Reading passage:
▬▬▬▬▬▬
Like I said—the war in Syria confounds everyone’s politics.
The image of an Iranian-backed terrorist group saving a Christian village from ISIS, while the U.S. deliberately stands back and watches, is more than disturbing. For most of us, it simply doesn’t compute. Iran, after all, is a charter member of the Axis of Evil, a country where converts to Christianity are sentenced to death and the police raid churches on Christmas. America is the Light of the World, the City on a Hill. What is going on?
The only way to make sense of this crisis is to stop looking at it through American eyes, and start looking at it through the eyes of Syrian Christians. To do that, we will have to listen.
Father Elias Hanout, a Christian priest in a town threatened by al Qaeda, says, “It’s simple. If the West wants Syria to remain a country for Christian people, then help us to stay here; stop arming terrorists.”
Father Jacques Mourad, a priest who was kidnapped by ISIS and later escaped, says, “If the world is really serious about putting an end to the ravages of the fanatics, then it will have to stop doing business with Saudi Arabia. Because that is where the funding and weapons for ISIS are coming from. Bombing achieves nothing.”
▬▬▬▬▬▬
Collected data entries

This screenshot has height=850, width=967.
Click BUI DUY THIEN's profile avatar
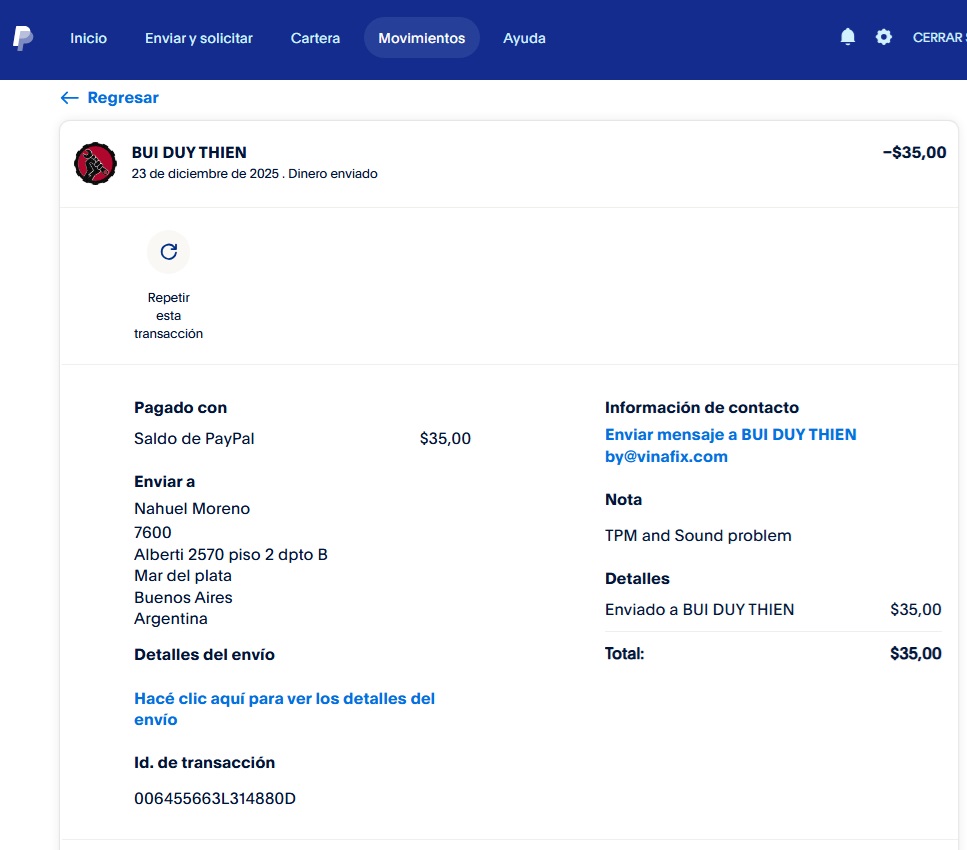click(x=96, y=163)
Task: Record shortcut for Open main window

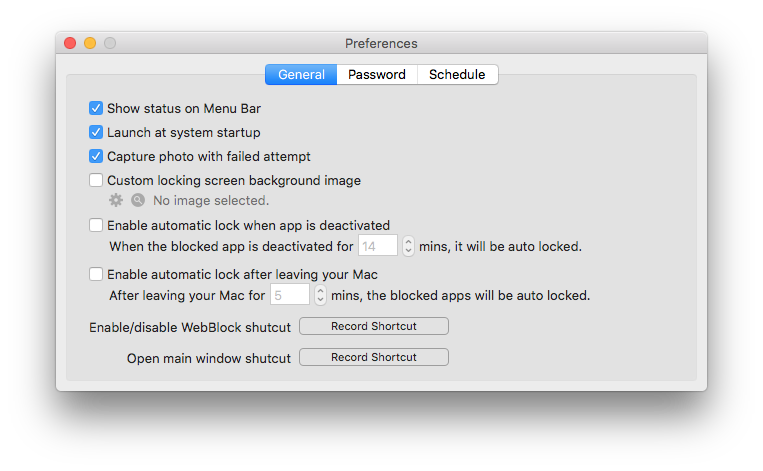Action: pos(374,357)
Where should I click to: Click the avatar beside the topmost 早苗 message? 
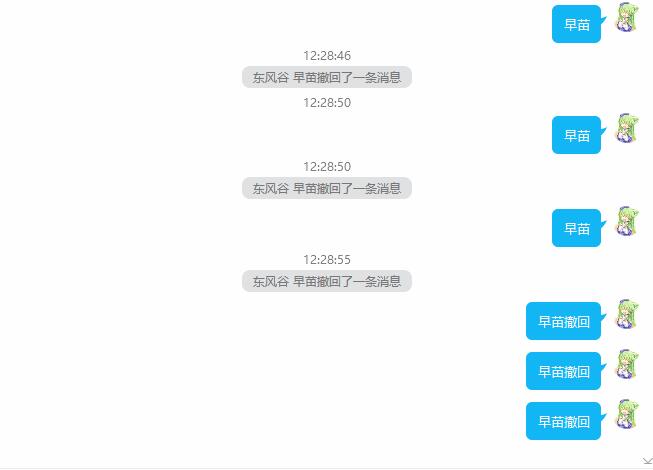click(x=627, y=17)
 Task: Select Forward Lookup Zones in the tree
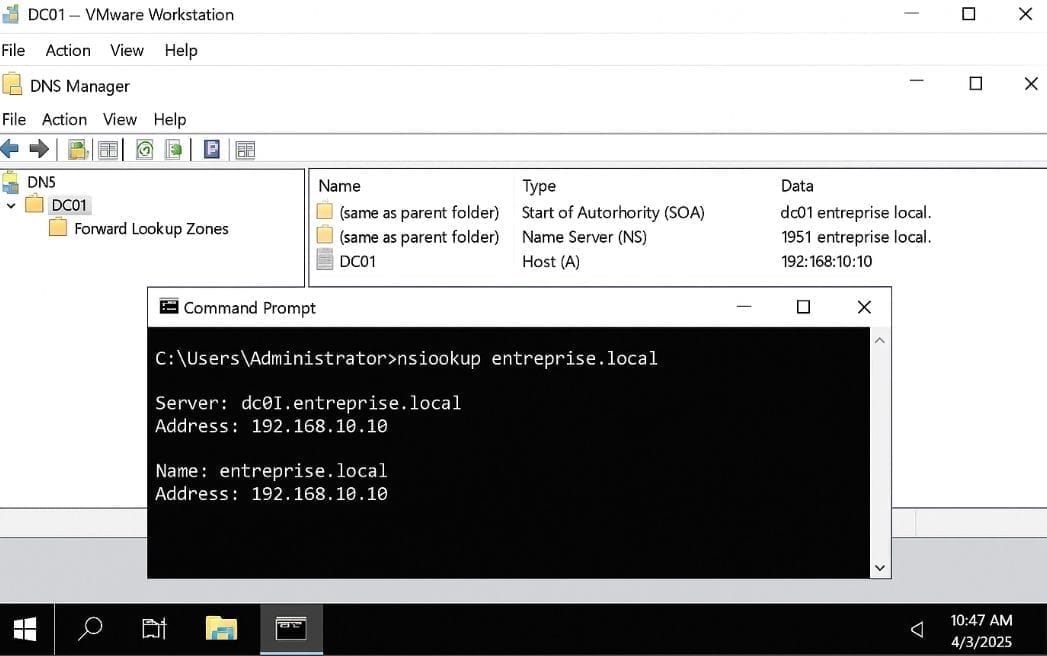point(150,229)
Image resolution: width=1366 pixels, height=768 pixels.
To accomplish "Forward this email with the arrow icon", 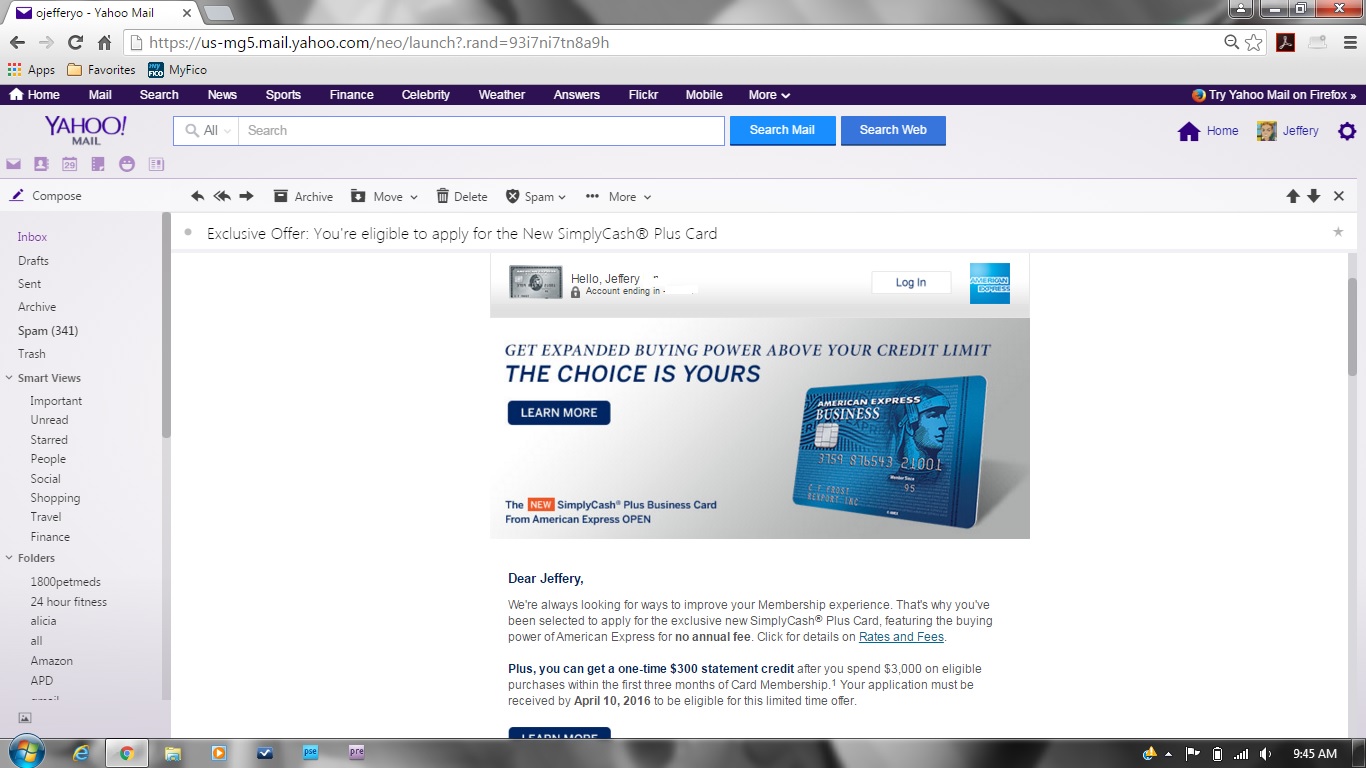I will click(247, 197).
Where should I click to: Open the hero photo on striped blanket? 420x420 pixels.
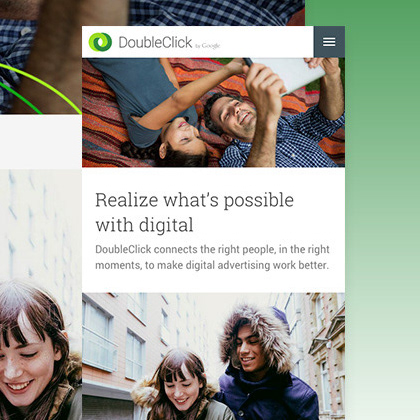213,112
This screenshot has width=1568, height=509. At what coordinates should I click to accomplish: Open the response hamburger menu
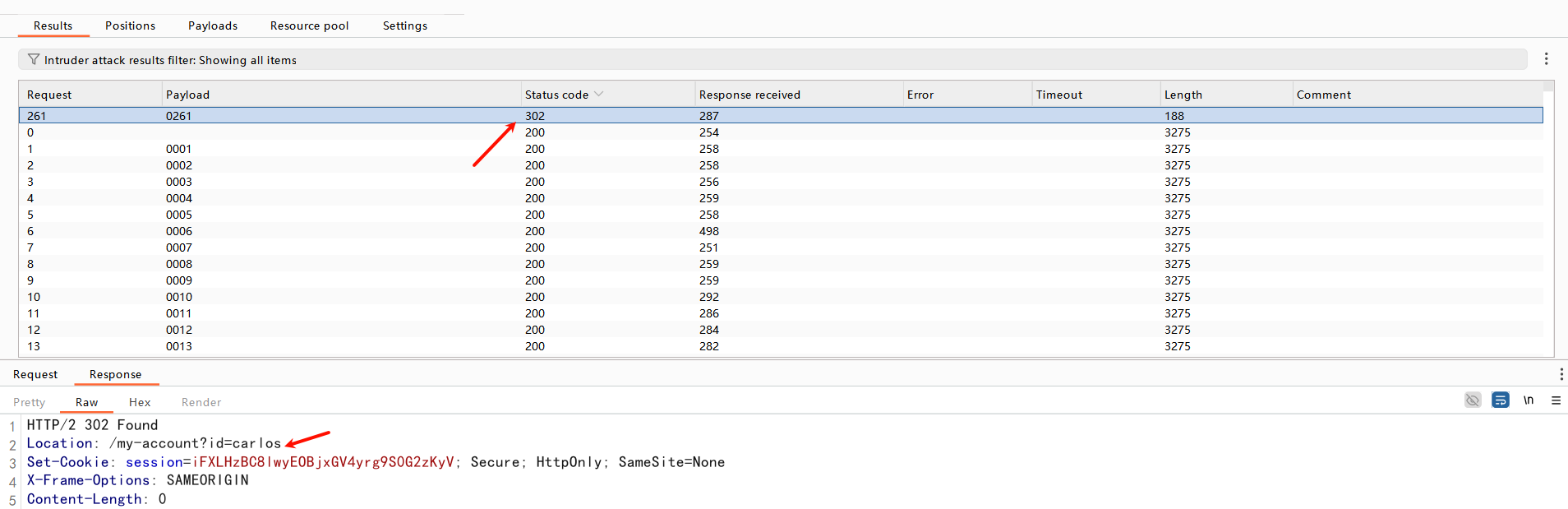tap(1556, 400)
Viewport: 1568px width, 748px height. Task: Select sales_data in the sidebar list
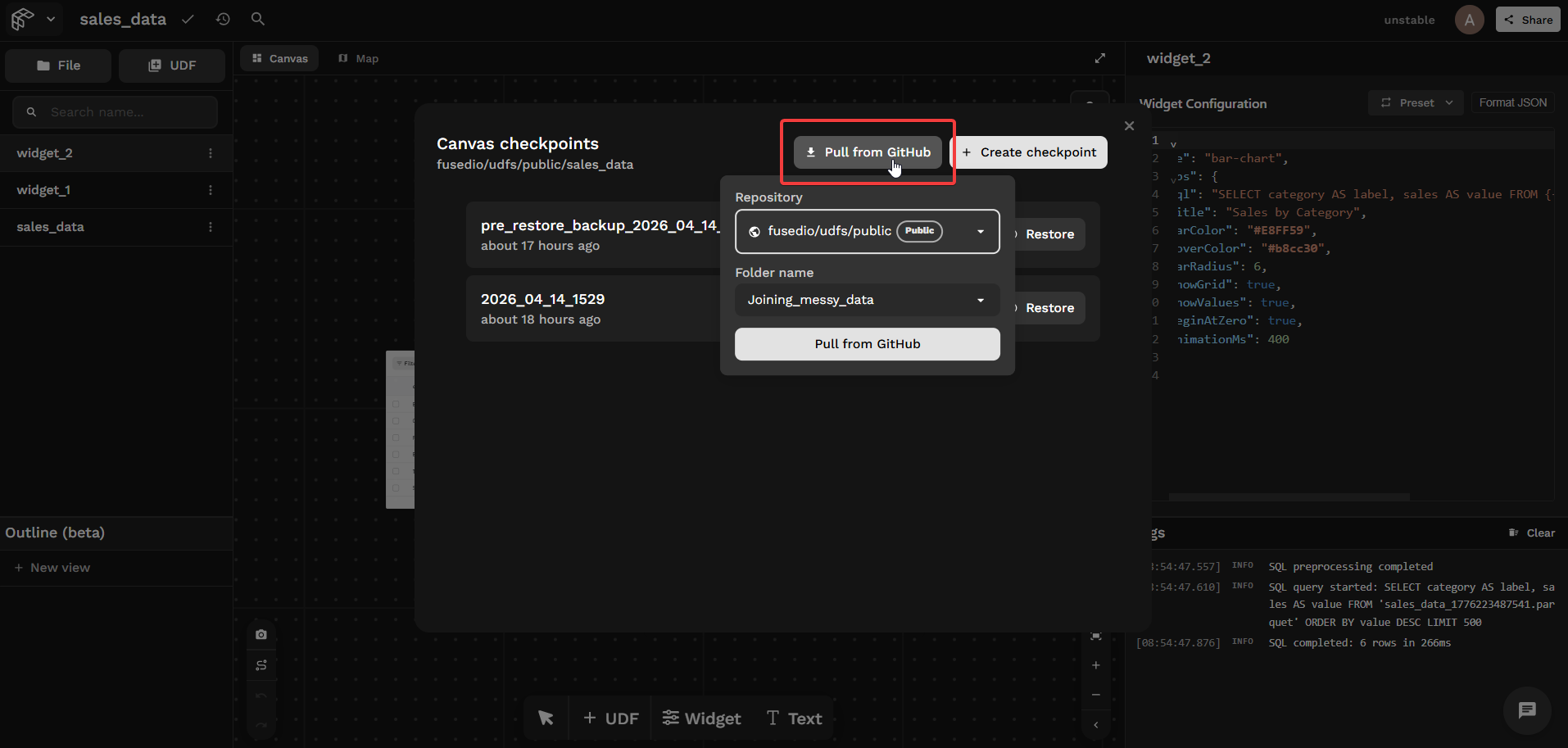click(51, 227)
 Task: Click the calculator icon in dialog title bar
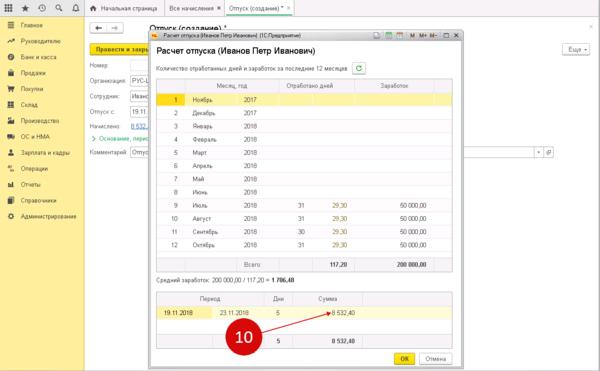(388, 36)
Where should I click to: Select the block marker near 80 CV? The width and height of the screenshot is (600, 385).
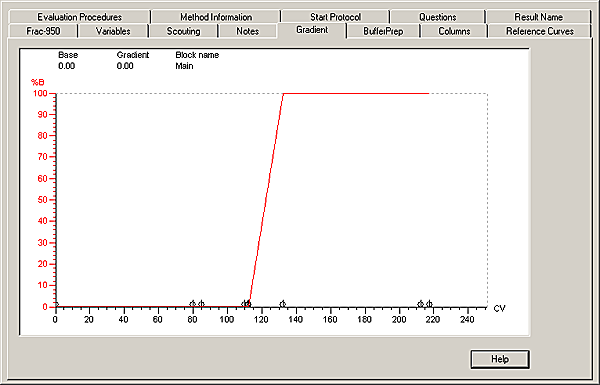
▬▬▬▬▬▬
Work request A: List every country named in the passage on the war in Syria.
Work request B:
Answer these from the passage on the war in Syria:
(i) What happened to Father Jacques Mourad after ISIS kidnapped him?
(ii) What happens to converts to Christianity in Iran?
(iii) What group threatens the town where Father Elias Hanout serves?
Work request C: Carry on the passage on the war in Syria, picking up after its final sentence.

Answer A: Syria, Iran, the United States (America), Saudi Arabia

Answer B:
(i) He escaped.
(ii) They are sentenced to death.
(iii) Al Qaeda.

Answer C:
Father Ziad Hilal, a Syrian Jesuit priest working in Aleppo, says, “When the armed conflict erupted, regional and global powers took a side and did not hesitate to support it with money, weapons and fighters… What every Syrian wishes and prays for is for fighting to stop and for reconciliation among the fighting parties.”
In September 2013, a Syrian Christian woman confronted Senator John McCain over his support for the rebels: “I have a cousin who is eighteen years old, [who] just was killed ten days ago by the so-called rebels and al Qaeda!… We refuse to be forced to leave and flee and be considered collateral damage!”
In August 2016, the leaders of Syria’s three largest churches signed a joint statement, asking the U.S. and the European Union to lift the sanctions on Syria.
They are waiting for our answer.
I wish I could end on a positive note. Alas, the Trump administration seems even more determined to use Syria as a chessboard for its battle with Iran than the Obama administration was. Under President Trump, the U.S. has bombed the Syrian government and its allies four separate times. The most recent bombings seem designed to prevent the Syrian army from retaking too much land from ISIS. According to one report, the CIA has begun a new round of funding for al Qaeda-linked rebel groups in Idlib, while asking those same rebels not to participate in peace talks. President Trump has embraced the regimes in Turkey and Saudi Arabia, in addition to calling for a new alliance to isolate Iran and “stamp out” the threat it poses. If these trends continue—or worse, if the U.S. gets drawn into a shooting war with Iran or Syria—there will be no peace in Syria, and no future for its Christians.
The troubles aren’t likely to resolve anytime soon. But in the meantime, we—all of us—should be asking our leaders, our representatives, for three things:
- An end to all support for anti-Christian terrorist groups in Syria, their armed allies, and their supporters. A bipartisan group of legislators in the Senate and the House of Representatives has introduced a bill to do just that. Where does your representative stand on it?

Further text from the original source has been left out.